People are interesting, too. I took my camera to three different sporting events this year, starting indoors in March when the Holmes County Training Center Bucks played the Community All Stars.
In May, I spent a very wet afternoon shooting calf roping at a rodeo in Sugar Creek. The weather was terrible, but all the mud and water made for a lot of photographic drama. This was my first chance to try my new telephoto at a sporting event, and I thought it did a great job of focusing on the equine action.
In September, I went to the 25th Ohio Cup Vintage Base Ball Festival, at Muffin Field in Ohio Village (Columbus), this time shooting my lighter and less awkward 70-200 F4. Local amateur sporting events are great places to shoot—they usually let you have the run of the place, and there aren’t a lot of crowds to get into your way.
Columbus is also the home to one of the best state fairs in the country, and I had a pair of photos accepted into the fine arts exhibit. Elizabeth and I went to the Ohio state fair grounds to see the art, and then spent the rest of the afternoon looking at cows, pigs, and people.
Most of what I photographed this year was relatively close to home, but I ended up with an afternoon and several evenings to kill on a business trip to London. I brought my pocketable Sony RX100M4, and had a chance to grab some views of Canary Wharf from a burgeoning new neighborhood around the O2, which was a drab and muddy part of London when I biked through in 2009.
I brought my small camera along on a late November business trip to Vegas, where a co-worker and I took a short trip into the desert to visit Seven Magic Mountains, a surprisingly intriguing temporary art exhibition.
Always a sucker for signage, I managed to take a 1 hour tour of the Neon Museum.
I did one paid-for shoot in 2016, driving out to Pittsburgh to spend a very interesting late afternoon wandering around a former industrial site in a photo event organized by Matthew Christopher, whose Abandoned America Workshops are always interesting. Most of the obsolete Carrie Furnaces installation has been razed, but a pair of blast furnaces from the Homestead Steel Works are still standing. It was a fascinating place to visit, and unlike most of what I photographed this year, at least everything was standing still, making for a more contemplative, tripod-oriented photographic session.
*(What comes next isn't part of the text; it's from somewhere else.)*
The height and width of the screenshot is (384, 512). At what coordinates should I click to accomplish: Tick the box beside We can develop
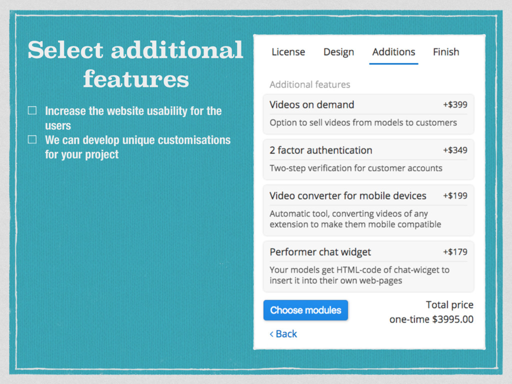(x=32, y=140)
I also organized a fall foliage session in Amish Country for my camera club. We started the day at The Farm at Walnut Creek, taking horse drawn wagon rides through a gauntlet of exotic ruminants, all looking for a handout.
After The Farm, the various club members split up, exploring southern Holmes county on their own, and visiting some of the sites and suggestions that I’d mapped out earlier that month, a variety of 1-room schools, old farm houses, and country churches.
It was a more colorful fall season than last year, with the oaks showing much more red this year than they did last year.
2016 was also an interesting chance to try a couple of practical photographic exercises. A neighbor put their house up for sale, and asked if I would take pictures for the realtor’s web site.
Another neighbor asked me to take head shots for her LinkedIn page (I’m not taking sole credit for her successful job search), and I spent several hours, at three different locations, doing a senior photo shoot.
At least through the various lenses of my several cameras, its been a great year.